* [Collected data]:
============================================================

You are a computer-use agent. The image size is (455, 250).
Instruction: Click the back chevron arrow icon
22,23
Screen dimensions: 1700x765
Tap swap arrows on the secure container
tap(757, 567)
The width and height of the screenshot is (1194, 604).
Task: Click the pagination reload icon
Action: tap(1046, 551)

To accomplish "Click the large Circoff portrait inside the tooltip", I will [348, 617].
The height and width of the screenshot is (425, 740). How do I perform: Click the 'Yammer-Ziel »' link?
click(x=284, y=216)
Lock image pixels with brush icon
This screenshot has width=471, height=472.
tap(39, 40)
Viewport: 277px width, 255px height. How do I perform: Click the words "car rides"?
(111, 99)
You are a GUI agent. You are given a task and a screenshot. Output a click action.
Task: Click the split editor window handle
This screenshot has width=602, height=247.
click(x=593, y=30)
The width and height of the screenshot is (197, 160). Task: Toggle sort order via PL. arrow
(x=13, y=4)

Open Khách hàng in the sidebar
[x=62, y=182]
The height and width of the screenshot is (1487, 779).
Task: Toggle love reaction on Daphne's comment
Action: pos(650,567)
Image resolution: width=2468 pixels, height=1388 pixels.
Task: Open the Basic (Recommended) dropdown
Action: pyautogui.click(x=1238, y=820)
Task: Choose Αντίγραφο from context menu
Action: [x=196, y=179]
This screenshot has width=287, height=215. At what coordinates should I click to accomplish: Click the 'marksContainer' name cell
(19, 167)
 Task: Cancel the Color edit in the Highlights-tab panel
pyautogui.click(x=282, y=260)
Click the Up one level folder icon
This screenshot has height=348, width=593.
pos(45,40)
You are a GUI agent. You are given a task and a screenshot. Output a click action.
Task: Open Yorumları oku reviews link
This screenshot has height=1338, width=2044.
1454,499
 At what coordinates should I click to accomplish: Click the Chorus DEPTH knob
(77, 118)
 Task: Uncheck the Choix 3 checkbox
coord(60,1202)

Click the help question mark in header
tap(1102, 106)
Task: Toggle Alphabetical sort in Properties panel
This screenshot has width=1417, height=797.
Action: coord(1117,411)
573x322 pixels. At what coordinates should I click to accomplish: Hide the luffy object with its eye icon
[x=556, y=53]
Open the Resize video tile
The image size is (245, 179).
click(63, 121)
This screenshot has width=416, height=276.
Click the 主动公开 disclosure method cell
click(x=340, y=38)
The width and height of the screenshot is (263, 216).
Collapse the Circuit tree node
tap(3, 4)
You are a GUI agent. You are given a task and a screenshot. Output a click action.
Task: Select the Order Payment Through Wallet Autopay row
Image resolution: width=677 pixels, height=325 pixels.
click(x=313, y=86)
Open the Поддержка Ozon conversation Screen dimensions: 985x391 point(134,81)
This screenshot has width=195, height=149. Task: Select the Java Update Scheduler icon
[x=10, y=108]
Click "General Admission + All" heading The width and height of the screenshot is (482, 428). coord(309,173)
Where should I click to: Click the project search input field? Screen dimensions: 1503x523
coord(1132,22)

============================================================

* [TASK DIRECTIONS]: Reproduce the records verbatim, starting at their first line and ending at the line that contains "(x=13, y=4)". Include both of those lines.

* [REPLY TO THE EXERCISE]:
You are a computer-use agent. The image size is (455, 250).
Instruction: Click the back chevron arrow icon
22,23
Screen dimensions: 1700x765
Tap swap arrows on the secure container
tap(757, 567)
The width and height of the screenshot is (1194, 604).
Task: Click the pagination reload icon
Action: tap(1046, 551)

To accomplish "Click the large Circoff portrait inside the tooltip", I will [348, 617].
The height and width of the screenshot is (425, 740). How do I perform: Click the 'Yammer-Ziel »' link?
click(x=284, y=216)
Lock image pixels with brush icon
This screenshot has width=471, height=472.
tap(39, 40)
Viewport: 277px width, 255px height. How do I perform: Click the words "car rides"?
(111, 99)
You are a GUI agent. You are given a task and a screenshot. Output a click action.
Task: Click the split editor window handle
This screenshot has width=602, height=247.
click(x=593, y=30)
The width and height of the screenshot is (197, 160). Task: Toggle sort order via PL. arrow
(x=13, y=4)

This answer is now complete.